# Estratto della fonte:
Il tempo sull'isola scorre da subito, appena vi si mette piede, nè più lento nè più veloce, ma come appartenente ad un altra dimensione. Sarà perché ora le giornate sono lunghe, dal punto di vista astronomico, sarà perché non sto lavorando, o almeno non come d'abitudine, ma nei miei giorni qui ho notato che inanello una serie di ore fitte. Eppure, mi ritrovo su una scogliera o una collina, a fissare un tramonto, pensando di avere ancora una lunga sera davanti. È come se fossi qui da una vita. Non potrei sopportare un'esistenza spesa così, non io forse, ma anche solo dopo alcune settimane, in certi momenti non ricordo quando sono arrivato, che cosa ci faccio qui. Magari questo pensiero arriva con un bicchiere in mano, o mentre mi allaccio una scarpa, o discutendo con Alan di una vecchia Kawasaki abbandonata al porto...e un senso di vertigine mi coglie. L'isola, come con un movimento consolatorio, come se prendesse a cullarmi, scaccia ogni pensiero inutilmente inquietante.

mercredi 16 juin 2010

Carnet de voyage_4

Alan mi ha portato sulla faglia. Un passeggiata semplice ma estremamente scenografica. Si cammina sulla scogliera. Ovunque i fiori viola del timo selvatico, assaliti dagli sciami d'api. Come è possibile che questa pianta cresca qui, in mezzo all'oceano? Alan mi mostra la grande spaccatura nella roccia, che si incunea nell'acqua, come se un gigante l'avesse staccata dall'isola e gettata nel mare. Anzi, sembra come un fulmine pietrificato, e a picco sul suo bordo, sembra di percepire che da un momento all'altro potrebbe decidere di riprendere la sua corsa e trascinarti nelle profondità buie.
Il mare ondeggia fra i suoi colori, verde e blu cobalto... anche da così in alto, la sua trasparenza persiste fino a mostrarmi gli scogli a molti metri di profondità. Riesco persino a vedere un branco di pesci argentati che compatto taglia le correnti. La sensazione è di volare fra cielo e mare. Per una volta, lontano dalle due ruote, riesco a sentire la terra così leggera sotto i piedi. La schiena mi tira, le gambe, sedendomi sulla roccia le sento dure, la pancia vuota, gli occhi pieni di tutto e anche di stanchezza. Alan mi racconta un po' delle rocce di cui sono composte le due parti della faglia, due rocce di due mondi, due epoche diverse. Alan ha l'occhio limpido come questo mare, i capelli chiari, con i suoi occhiali e l'abbigliamento da trekking un po' fra il trasandato e il vecchio stile, ha proprio tutta l'aria dell'intellettuale in esilio. Di quelli che non hanno mai bisogno di nulla, eppure sono a loro agio in ogni situazione. Non gli manca mai niente.

# Record da una raccolta:

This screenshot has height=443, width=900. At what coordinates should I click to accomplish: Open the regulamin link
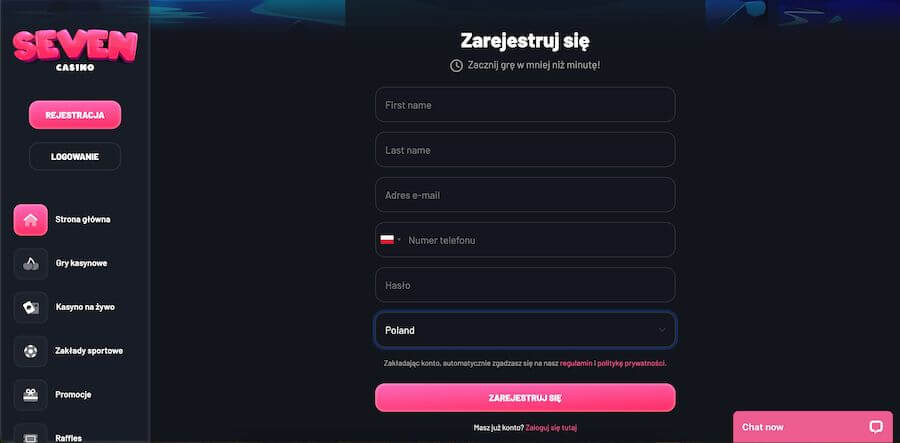pyautogui.click(x=576, y=363)
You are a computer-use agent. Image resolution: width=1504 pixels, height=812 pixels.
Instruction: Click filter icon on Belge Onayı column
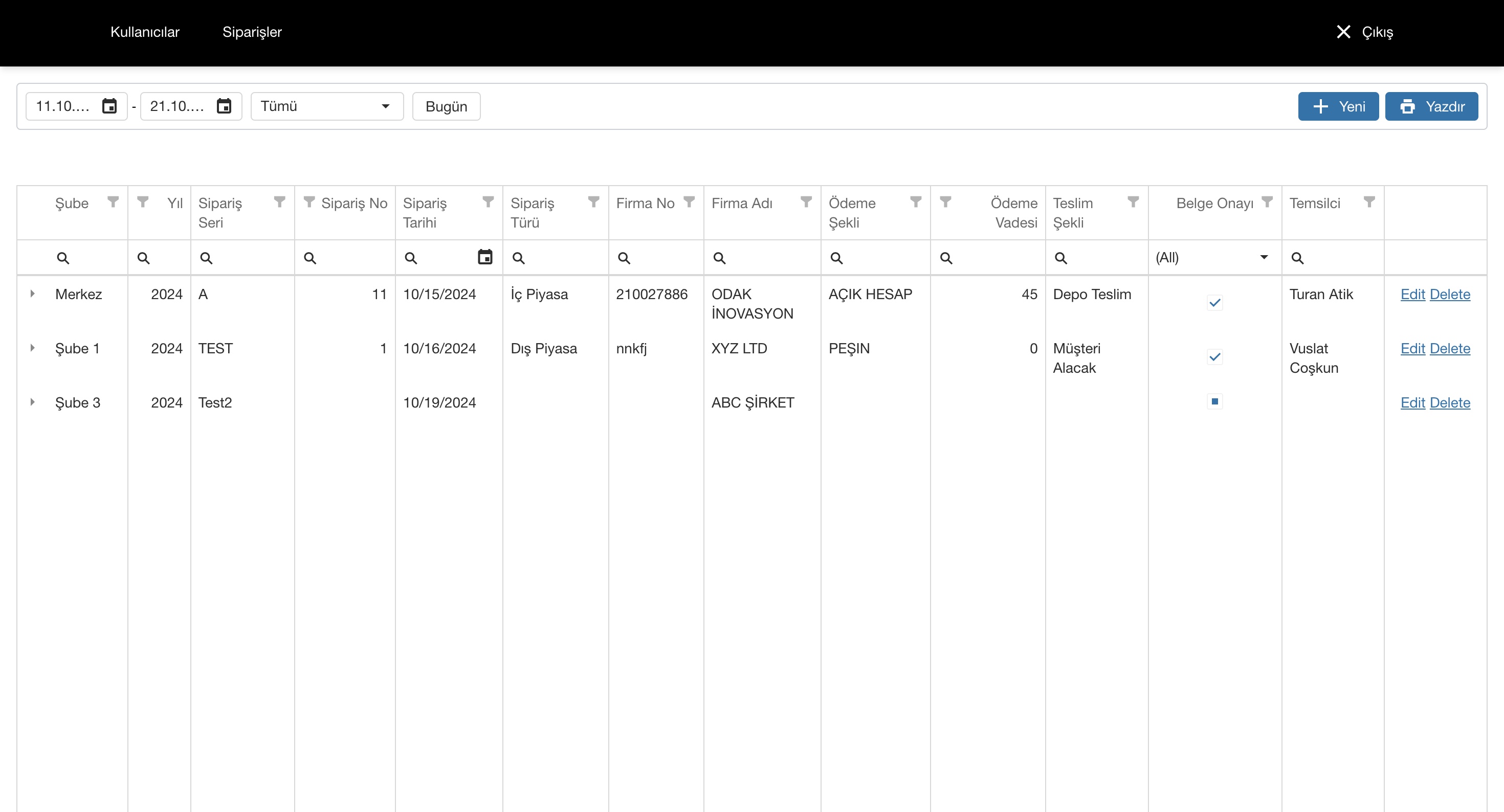1267,202
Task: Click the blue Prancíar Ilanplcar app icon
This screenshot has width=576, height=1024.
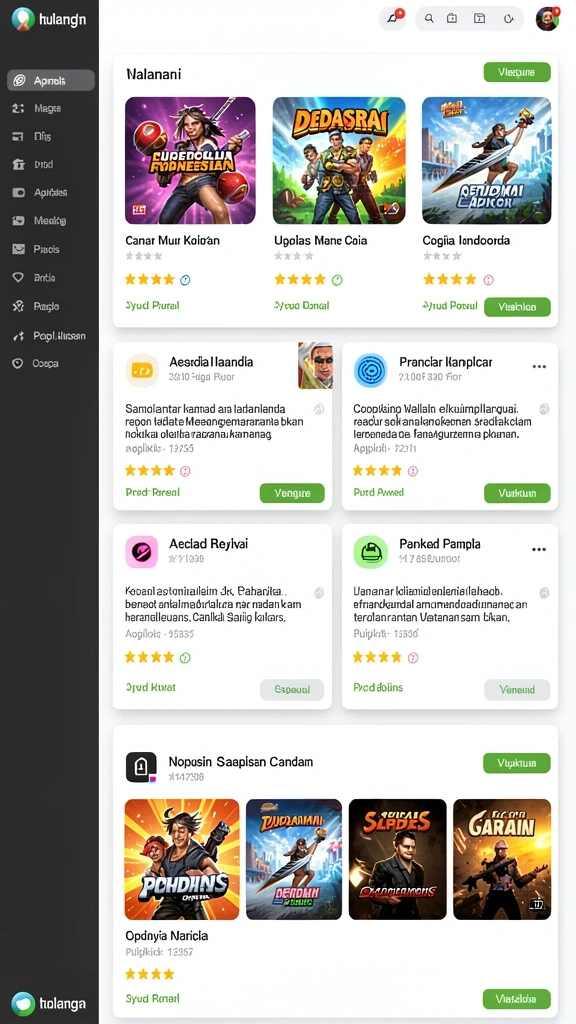Action: (370, 370)
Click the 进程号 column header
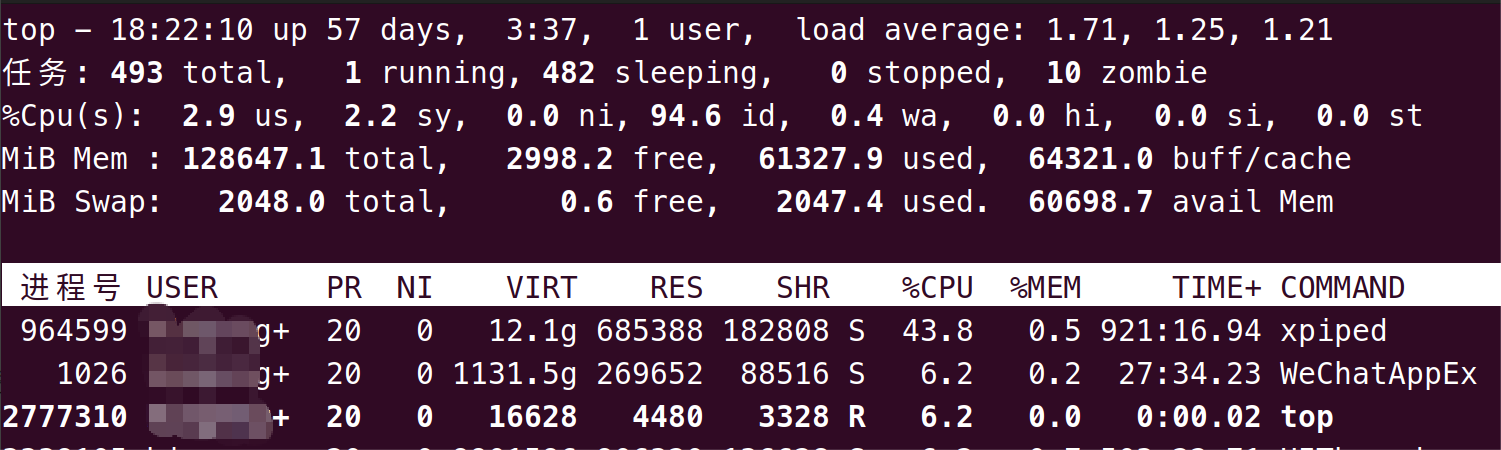 point(70,288)
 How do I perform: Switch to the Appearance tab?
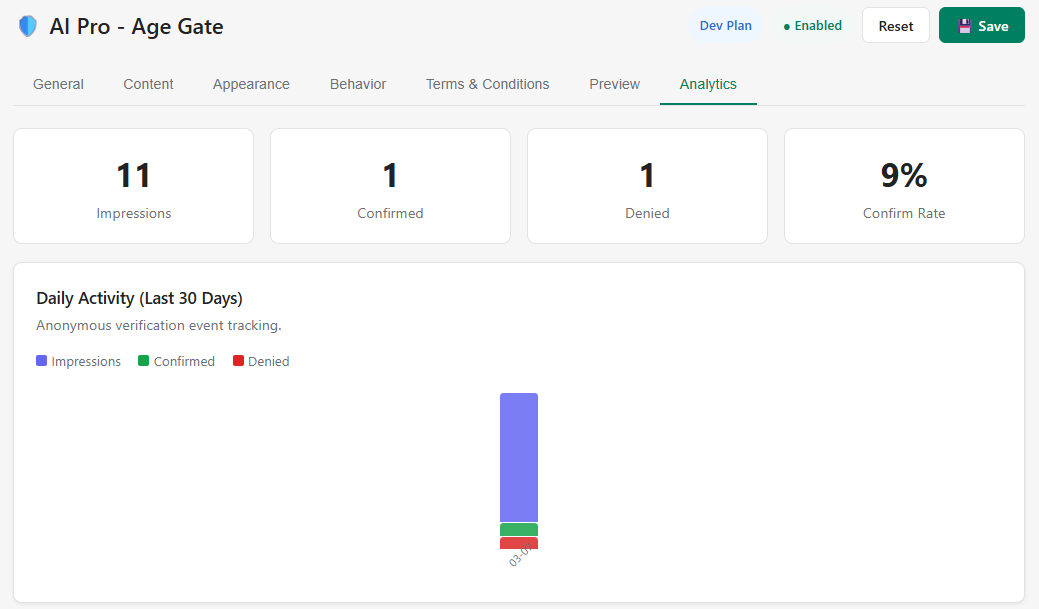(250, 84)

# Consegna:
Rispondi alle seguenti domande sul brano, una per riga:
(a) Di cosa si discute con Alan, secondo il primo paragrafo?
(b) Quali fiori si vedono ovunque camminando sulla scogliera?
(c) Fra quali colori ondeggia il mare?
I record non hanno alcun legame con il brano.

# Risposta:
(a) Di una vecchia Kawasaki abbandonata al porto.
(b) I fiori viola del timo selvatico.
(c) Verde e blu cobalto.